Хотя была история короче,
И без моих полутора веков
Он знал, оков падение пророча:
Возможна лишь ослабленность оков,
В цепи замена звеньев… И до ночи
Блеск не кинжала, а черновиков
Оттачивал… «И я бы мог, как шут…»
Но что правей — потомки зачеркнут…
6.
… И сердце жечь одним глаголом: «были" —.

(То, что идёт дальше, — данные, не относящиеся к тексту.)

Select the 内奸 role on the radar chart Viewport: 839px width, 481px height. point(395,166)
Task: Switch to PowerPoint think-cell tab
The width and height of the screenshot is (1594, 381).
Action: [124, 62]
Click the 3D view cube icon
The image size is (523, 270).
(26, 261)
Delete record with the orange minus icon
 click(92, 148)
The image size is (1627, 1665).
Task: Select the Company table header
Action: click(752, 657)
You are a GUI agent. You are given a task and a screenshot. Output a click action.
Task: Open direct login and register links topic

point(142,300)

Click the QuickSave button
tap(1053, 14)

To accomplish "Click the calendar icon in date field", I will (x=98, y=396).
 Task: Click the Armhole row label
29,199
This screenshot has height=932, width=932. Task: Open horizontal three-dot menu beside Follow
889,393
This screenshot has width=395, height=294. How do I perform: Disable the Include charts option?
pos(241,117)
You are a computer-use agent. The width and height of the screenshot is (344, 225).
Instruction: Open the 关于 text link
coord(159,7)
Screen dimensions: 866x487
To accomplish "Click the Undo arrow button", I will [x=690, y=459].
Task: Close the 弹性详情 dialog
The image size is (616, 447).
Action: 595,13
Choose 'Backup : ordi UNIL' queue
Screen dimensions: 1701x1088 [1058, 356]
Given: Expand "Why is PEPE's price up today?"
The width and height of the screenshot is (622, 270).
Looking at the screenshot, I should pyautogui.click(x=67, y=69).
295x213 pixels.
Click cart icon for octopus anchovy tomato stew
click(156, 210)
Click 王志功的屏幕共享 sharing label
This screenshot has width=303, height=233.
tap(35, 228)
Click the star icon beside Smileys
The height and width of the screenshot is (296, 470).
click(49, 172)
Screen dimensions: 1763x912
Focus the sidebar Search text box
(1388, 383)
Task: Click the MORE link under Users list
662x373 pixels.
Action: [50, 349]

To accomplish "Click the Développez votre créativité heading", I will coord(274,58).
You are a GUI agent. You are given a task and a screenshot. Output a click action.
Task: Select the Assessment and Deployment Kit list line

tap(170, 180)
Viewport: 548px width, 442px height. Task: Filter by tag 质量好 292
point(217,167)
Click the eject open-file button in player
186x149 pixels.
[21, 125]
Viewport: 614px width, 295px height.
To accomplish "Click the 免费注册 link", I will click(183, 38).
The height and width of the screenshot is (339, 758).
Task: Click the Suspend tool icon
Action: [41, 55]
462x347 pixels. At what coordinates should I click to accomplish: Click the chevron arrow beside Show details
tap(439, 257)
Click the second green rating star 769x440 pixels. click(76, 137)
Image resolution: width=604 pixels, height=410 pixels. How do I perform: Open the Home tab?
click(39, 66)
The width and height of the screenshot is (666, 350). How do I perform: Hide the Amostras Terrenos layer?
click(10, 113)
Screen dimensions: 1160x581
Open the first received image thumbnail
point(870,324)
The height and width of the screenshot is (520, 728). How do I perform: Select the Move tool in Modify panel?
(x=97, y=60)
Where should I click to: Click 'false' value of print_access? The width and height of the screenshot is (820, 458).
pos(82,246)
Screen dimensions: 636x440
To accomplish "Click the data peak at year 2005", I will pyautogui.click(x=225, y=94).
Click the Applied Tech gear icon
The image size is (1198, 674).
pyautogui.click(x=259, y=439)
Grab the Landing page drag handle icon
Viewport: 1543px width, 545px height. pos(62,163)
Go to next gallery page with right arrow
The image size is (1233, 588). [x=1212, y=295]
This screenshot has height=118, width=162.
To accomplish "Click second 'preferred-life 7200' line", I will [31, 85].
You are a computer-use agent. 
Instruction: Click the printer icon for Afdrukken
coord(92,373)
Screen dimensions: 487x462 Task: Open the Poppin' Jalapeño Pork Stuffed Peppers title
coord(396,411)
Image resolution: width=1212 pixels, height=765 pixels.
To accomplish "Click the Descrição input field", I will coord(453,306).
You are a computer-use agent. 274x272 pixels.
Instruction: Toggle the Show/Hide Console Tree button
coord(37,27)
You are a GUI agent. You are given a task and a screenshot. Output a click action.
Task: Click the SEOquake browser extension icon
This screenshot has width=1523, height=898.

Друзья по крови, братья по судьбе…
(В ту ночь он с графом ехал на кобыле
И было всем троим не по себе…)
… Побольше б Кюхлю женщины любили —
Бедняга б меньше думал о борьбе…
Но к шалопаям (их-то хоть не сглазьте)
Благоволят красавицы и власти…
7.
Но благороден титул: декабрист!
В нём снег и совесть светятся как будто.
И не случайно подвиг серебрист,
А не жесток — в отличие от бунта;
Не верю я в слепой и нищий риск:
Голодный рот всегда заткнётся булкой…
А те, одной свободою горя,
Теряли всё в метелях декабря!
8.
.Меняет время узников и стражу,
И что с того, что этот наорал… -
Служенье муз — не почестям и стажу;
И что с того, что был не за Урал,
А только в камер-юнкеры посажен
Поэзии кудрявый генерал…
И что ему с того, что звёзды — близко…
Февральский холмик. Холод Обелиска.
ПОСЛЕСЛОВИЕ
Но в дань его ликующему слогу
И в знак того, что ямб не охладел,
И раз уж мы покинули берлогу
Своей судьбы, удрав от срочных дел,
Прийти бы мне к другому эпилогу —
Как выйти вдруг за Северный Придел,
Где запыхавшись у подножья храма,
Спросил малыш: «А Пушкин выше, мама?»…
Или хотя бы вспомнить, как тогда,
Ладонь в чернилах величая дланью,
Мой первый бог привёз меня сюда —
К своей Любви… И бабушку Меланью,
Что всё боялась: «Высохнеть вода»…
И диктовала «строгую посланью»
К самой Москве, с цитатой невпопад,
При тёплом свете — всё ещё лампад…
Святые горы… Грешные… Святые…
И три сосны… И поодаль — жена…
Течёт вода… В озёрах поостыли
И наши отраженья… Тишина.
И только залпы сердца холостые…
Но здесь была лампада возжена!
Меланьи нет. И пламень строф не сбылся.
А бог давно ссутулился и спился.
И, видно, мало детской правоты…
Не тешит плоть монашеская ряса.
Вегетерьянец вытоптал цветы,
А гуманист — большой любитель мяса.
И что сказать на это можешь ты,
Единогласно праведная масса?
А я молчу, поскольку нет уже
Единодушья в собственной душе…
1975 г.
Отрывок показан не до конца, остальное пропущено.